Call for release of religious freedom defenders

6 Jul 2017

Christian Solidarity Worldwide (CSW), together with over 40 human rights and civil society organisations, has called on the Prime Minister of Vietnam to release three religious freedom defenders detained in the country.

The open letter released on 6 July 2017, one day ahead of Prime Minister Nguyen Xuan Phuc’s participation in the G20 Summit in Hamburg, expresses deep concern about the detention and ill-treatment of Buddhist monk and leader Thích Quảng Độ, human rights lawyer Nguyễn Văn Đài, and Đỗ Thị Hồng, one of the leaders of Buddhist sect Ân Đàn Đại Đạo. All three are being held in some form of detention. Thích Quảng Độ is currently under house arrest, having been deprived of liberty in various forms for over 30 years, while Đỗ Thị Hồng is serving a 13-year prison sentence for “plotting to overthrow the government”. Both of their religious groups are banned in Vietnam.    

CSW has been advocating for the release of 49-year-old human rights lawyer Nguyễn Văn Đài since his arrest in Hanoi on 16 December 2015, on the charge of “conducting propaganda against the Socialist State of Vietnam”. Đài is a prominent religious freedom defender who has defended Christians and church leaders and has provided pro bono legal advice to religious communities. In 2007 he was sentenced to four years in prison in connection with his human rights work. After his release in 2011, he was placed under house arrest until March 2015. He was detained again in December 2015 while preparing to meet European Union (EU) delegates to the EU-Vietnam human rights dialogue in Hanoi. After Đài’s arrest, CSW met with his wife Vu Minh Khanh, who urged people outside Vietnam to “raise their voices to support her family”.
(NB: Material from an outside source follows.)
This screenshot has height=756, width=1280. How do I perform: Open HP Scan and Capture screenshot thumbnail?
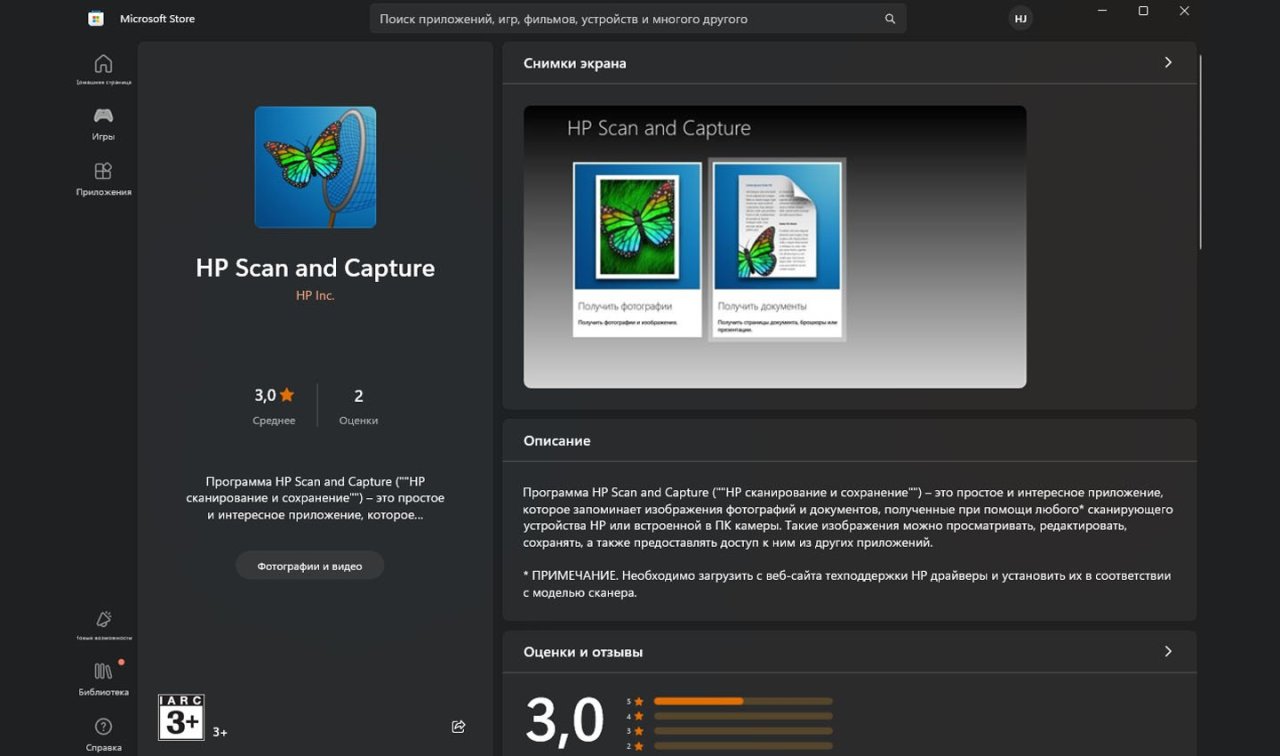coord(774,246)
The open letter calls on the Vietnamese government to “immediately and unconditionally release Thích Quảng Độ, Nguyễn Văn Đài, and Đỗ Thị Hồng and all other prisoners of conscience, […] revoke articles of the Penal Code under which the arbitrary deprivation of liberty of religious leaders and human rights defenders have been authorized, and amend the Law on Belief and Religion and other relevant legislation to bring them into line with international human rights law”.

CSW’s Chief Executive Mervyn Thomas said, “CSW remains deeply concerned about the harassment, arrest and detention of religious leaders and human rights defenders in Vietnam. A 2014 report by CSW found that religious leaders and lay people in Vietnam are at the forefront of the struggle to promote human rights and rule of law, gathering information and disseminating it to the public, exposing corruption and abuses of power, rallying support for prisoners of conscience, calling for transparency and accountability, and becoming, even as the government clamps down on freedom of expression, the voice of dissent. On the occasion of the G20 Summit, we call on the Vietnamese government to release Nguyễn Văn Đài, Thích Quảng Độ, Đỗ Thị Hồng and all other prisoners of conscience in Vietnam, and to protect the right to freedom of religion or belief for all.”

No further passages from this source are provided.